A fantastic book for a number of reasons, but certainly not for everyone, and I would not have enjoyed it or appreciated it so much without the context I got from Undreamed Shores.


message 3: by Nick (new)

Nick (doily) | 3392 comments Nick KY

Katherine Routledge, the wife of the leader of a British expedition to Easter Island in 1915, on board the ship built especially for that purpose, the Mana, writes of the expedition with grace and wonder. She is a first class British anthropologist, with all the prestige and also the condescension that carries. Still, this is an amazing achievement of documentation.

The first sentence of the Preface describes a parlor conversation between two women of Victorian England. One is the author, relating one of the many adventures on her accompaniment of the expedition to Easter Island. This colonialist attitude pervades the prose of the authors account of the sixteen months on Easter Island. The colonial attitude is present in what the expedition was told by Chileans about the native population of the island, the Kanaka—that they were harsh tempered and lazy and prone to freely steal from each other and white visitors (141). The author is quick to put these comments into the category of exaggeration. But the expedition was also dependent on the labor of the inhabitants to meet the needs of the servant class the visitors were used to – especially in terms of basic survival needs such as the gathering of water or heating stones for cooking. Water was collected from a crater which caught the rain, and there was very little wood or brush material to use as kindling.
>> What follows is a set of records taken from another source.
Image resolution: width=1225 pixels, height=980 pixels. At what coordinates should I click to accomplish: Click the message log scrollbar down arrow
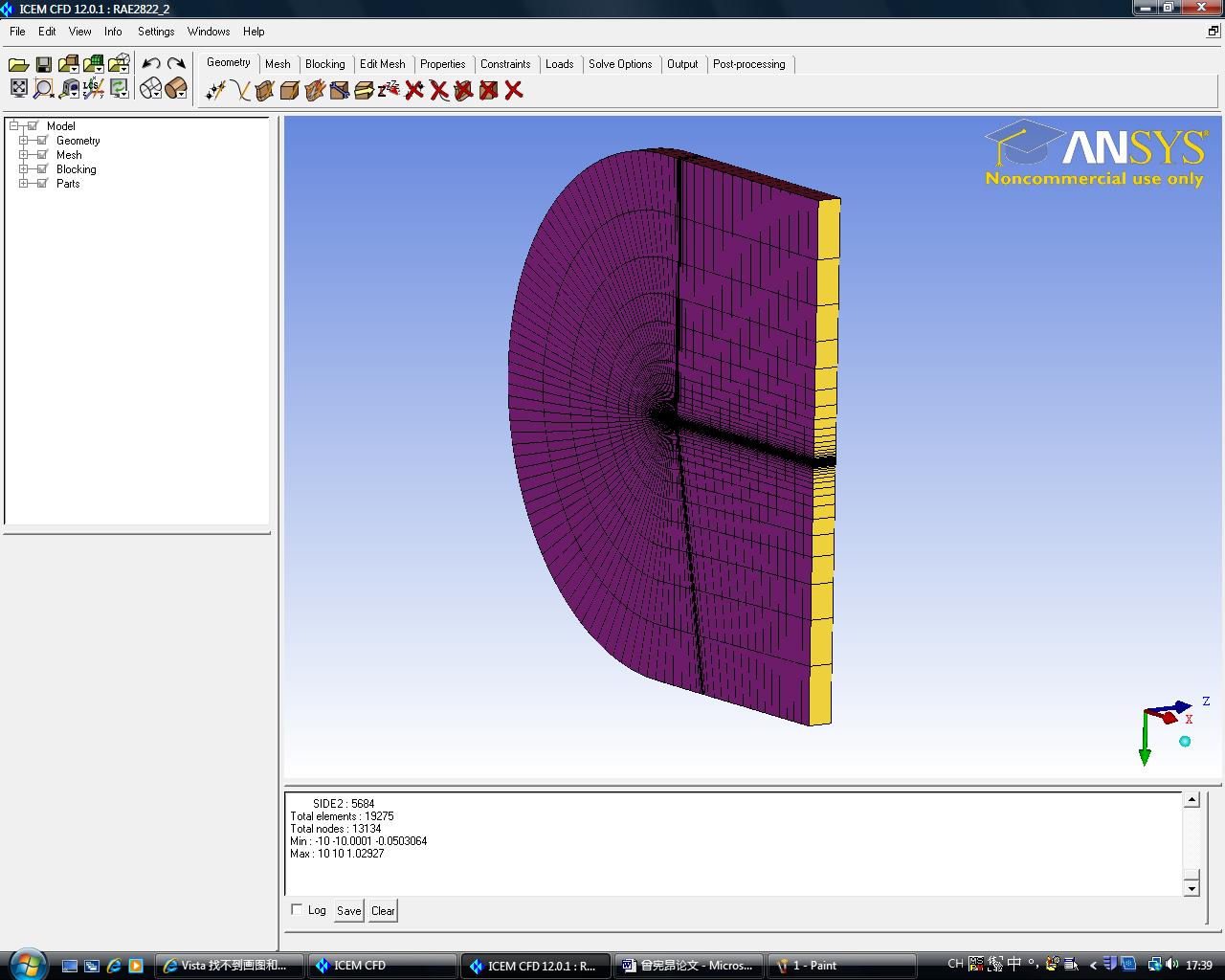coord(1192,888)
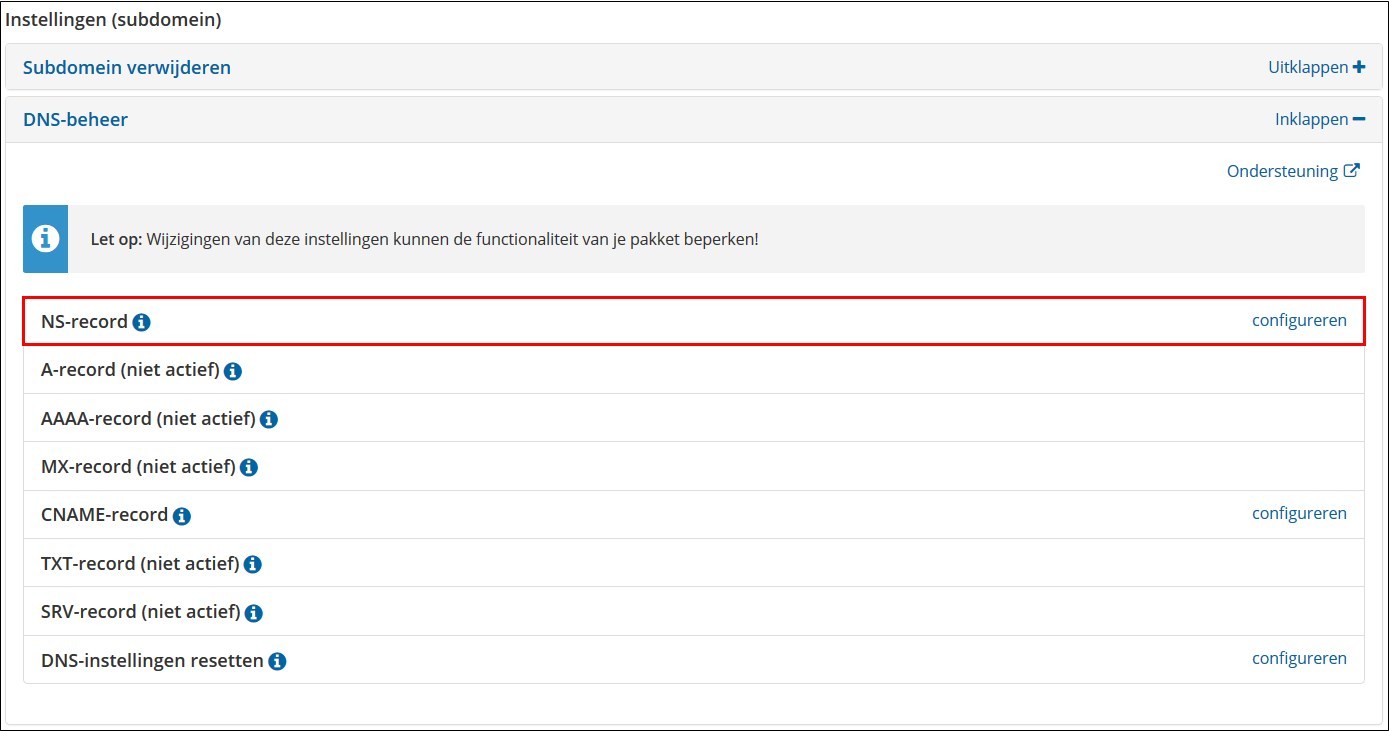Configure the NS-record
Viewport: 1389px width, 731px height.
1299,321

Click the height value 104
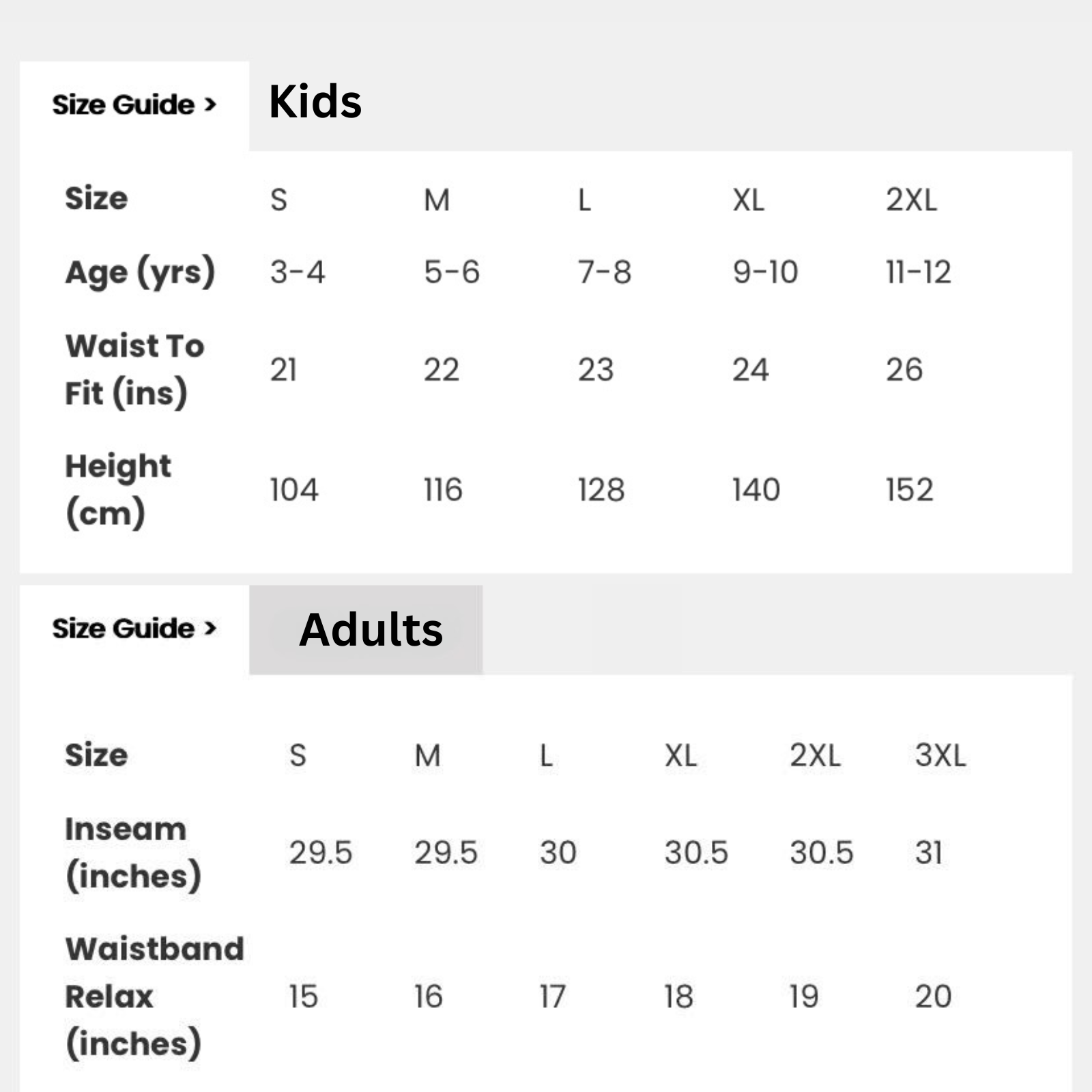293,490
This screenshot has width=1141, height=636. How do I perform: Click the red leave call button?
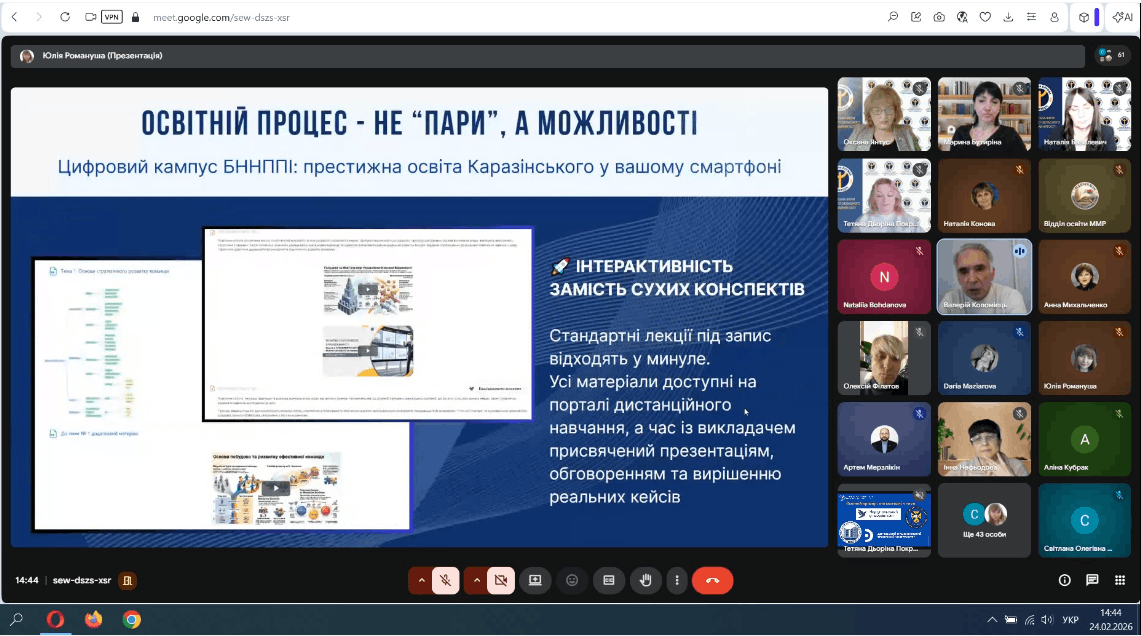click(x=712, y=580)
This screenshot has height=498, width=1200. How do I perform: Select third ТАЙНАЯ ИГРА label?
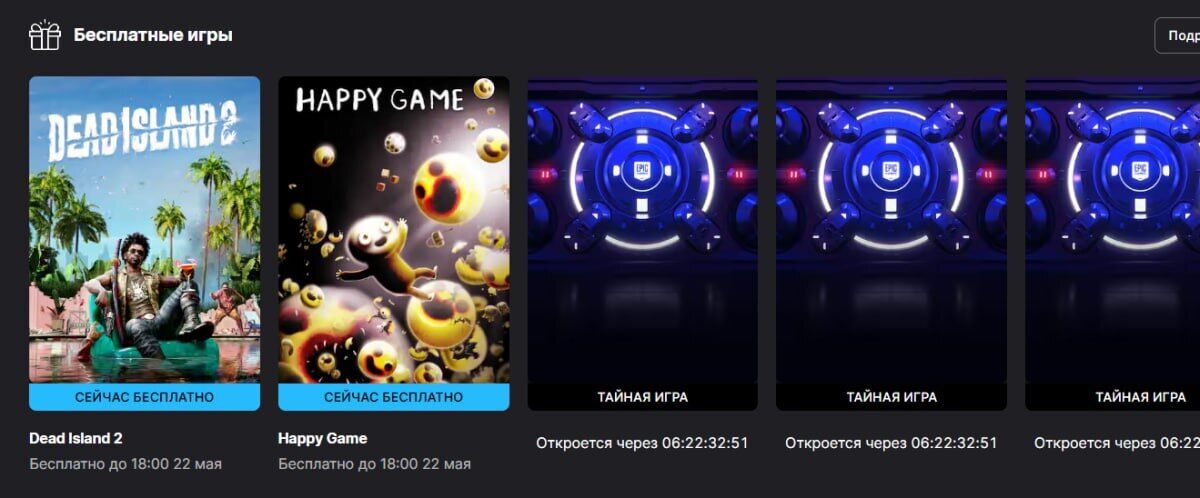(x=1141, y=397)
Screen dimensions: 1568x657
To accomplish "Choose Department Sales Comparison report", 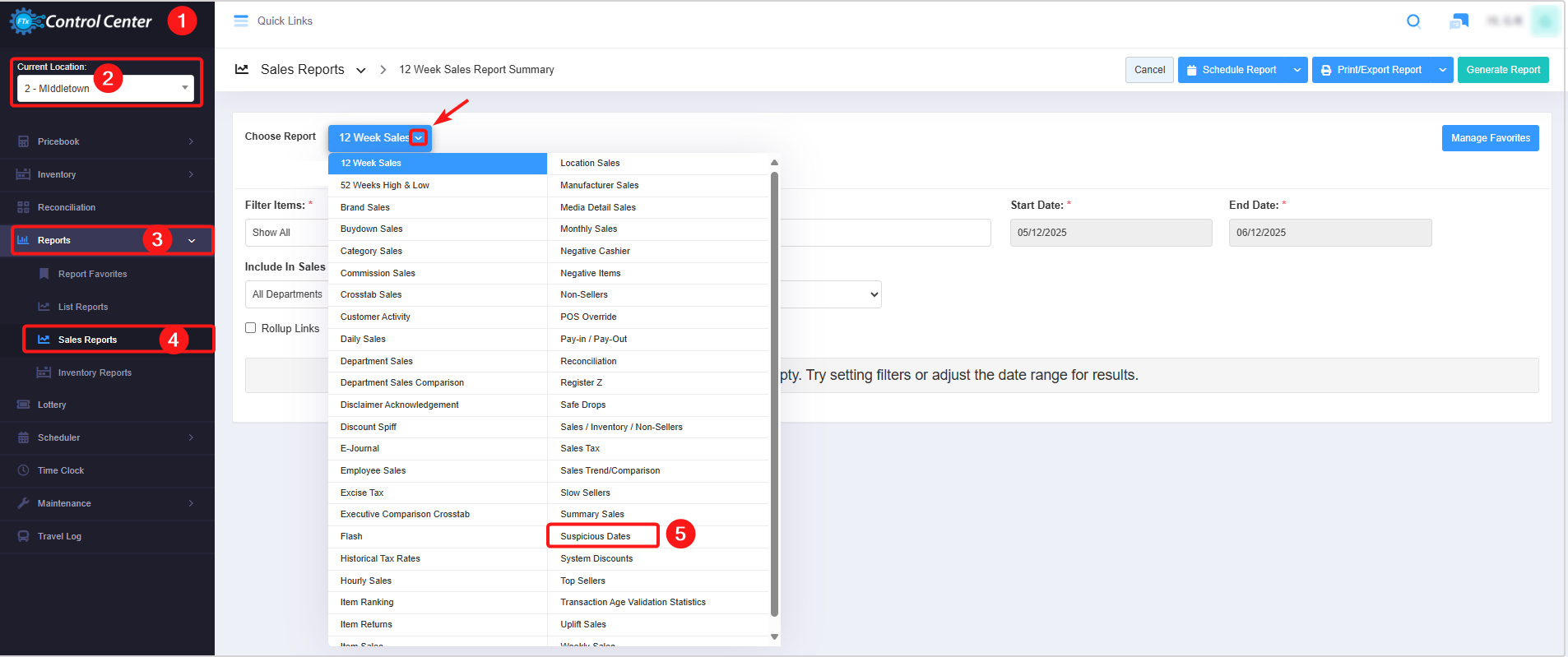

The island was harsh and lonely, and the massive statues were simply stated as a part of that loneliness, their mystery lost in the wind. The wind was everything there, with its constant buffeting of the fragile land. The general feeling of the place is one of unknowing and emptiness that comes from isolation in the wild elements of wind and sea. “The dweller there is ever listening for he knows not what, feeling unconsciously that he is in the antechamber to something yet more vast which is just beyond his ken” (p. 133).

The politics of visitors is paramount to the author’s discussions. The French carpenter who lives on the island with his native wife tells of American visitors who arrive in such a disheveled state that they have to be nursed back to health. A visit from Germans is looked on with distrust as the German ships do not unload or trade with the natives. Then upon departure the Germans deposit their captured British and French prisoners on the island.

The native population viewed the prehistoric statues that we today associate with Easter Island as a natural occurrence, as commonplace as grass or water. They even wondered in disbelief about far away lands that did not have them (168). But aside from having something to do with burials, their purpose and origins were unknown. The terraces on which they stood were used contemporarily for burials also, the same purpose it was understood they had been built for. The book has a significant number of photographs of the statues, but only a few were found standing upright. Still, the ones that are upright are spooky and astounding.

The reader marvels at Mrs. Routledge's description of the voyager there and certain side excursions made to places like Pitcairn Island on their return. These introductory and final chapters of the book are great reading.


message 4: by Hannah (new)

Hannah | 448 comments I gave it a good shot but had to DNF... Yes, of course this book is written in a different time and place, but the racism just seeped through the entire book. It was too off-putting.